=== TASK DIRECTIONS ===
Can you reproduce the data from the line with "Given: Open the Durban site dropdown" up to and including the line with "coord(422,375)", copying each line exactly but leaving out the pictures?
### EXTRACTED INFORMATION
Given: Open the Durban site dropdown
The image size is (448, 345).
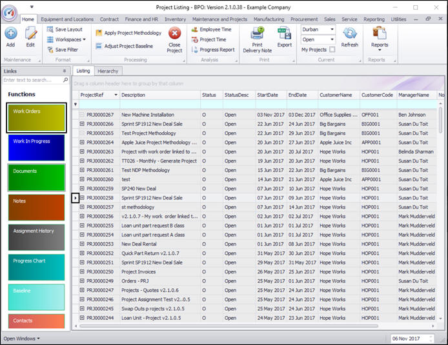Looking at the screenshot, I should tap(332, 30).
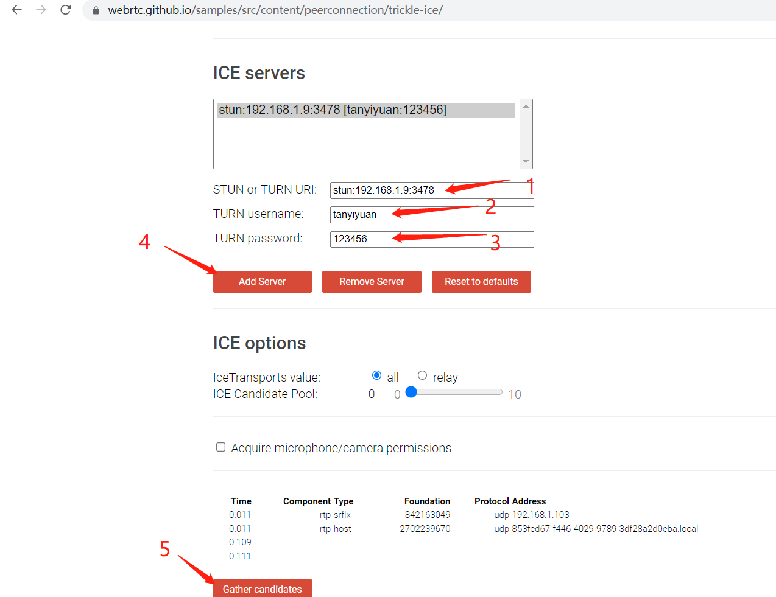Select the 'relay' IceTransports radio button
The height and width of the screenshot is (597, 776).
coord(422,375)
######
### EXTRACTED INFORMATION
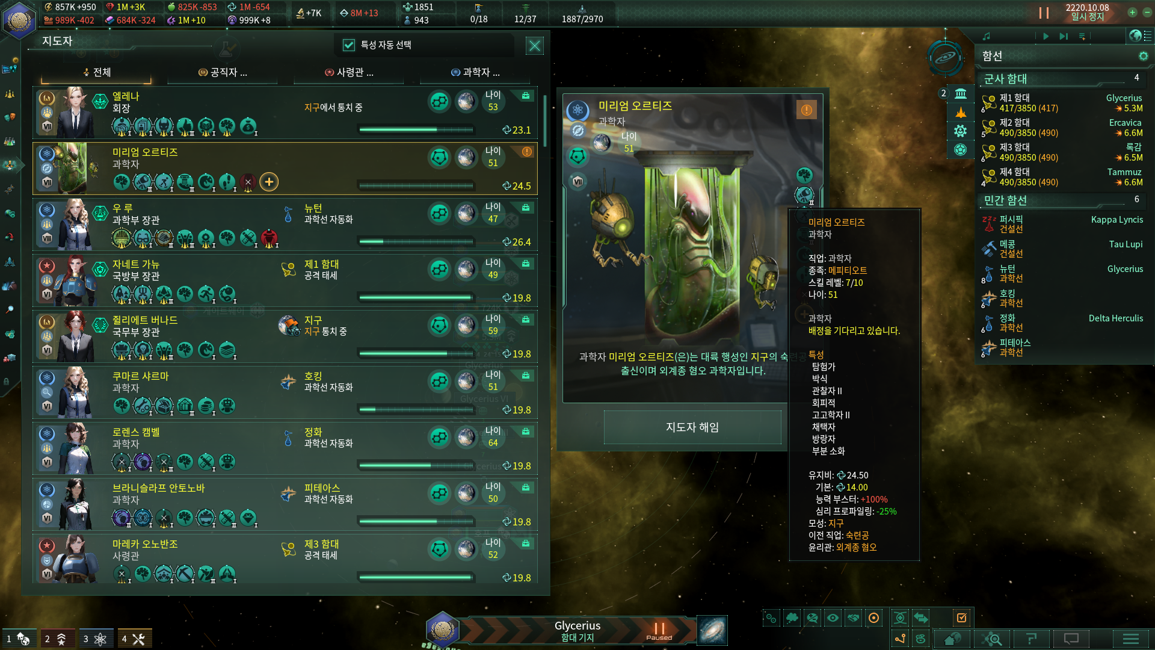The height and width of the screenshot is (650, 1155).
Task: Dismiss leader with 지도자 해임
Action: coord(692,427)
######
=== RESULT ===
Given: Open the Durban site dropdown
The image size is (448, 345).
Looking at the screenshot, I should tap(332, 30).
Select the 'relay' IceTransports radio button
The height and width of the screenshot is (597, 776).
coord(422,375)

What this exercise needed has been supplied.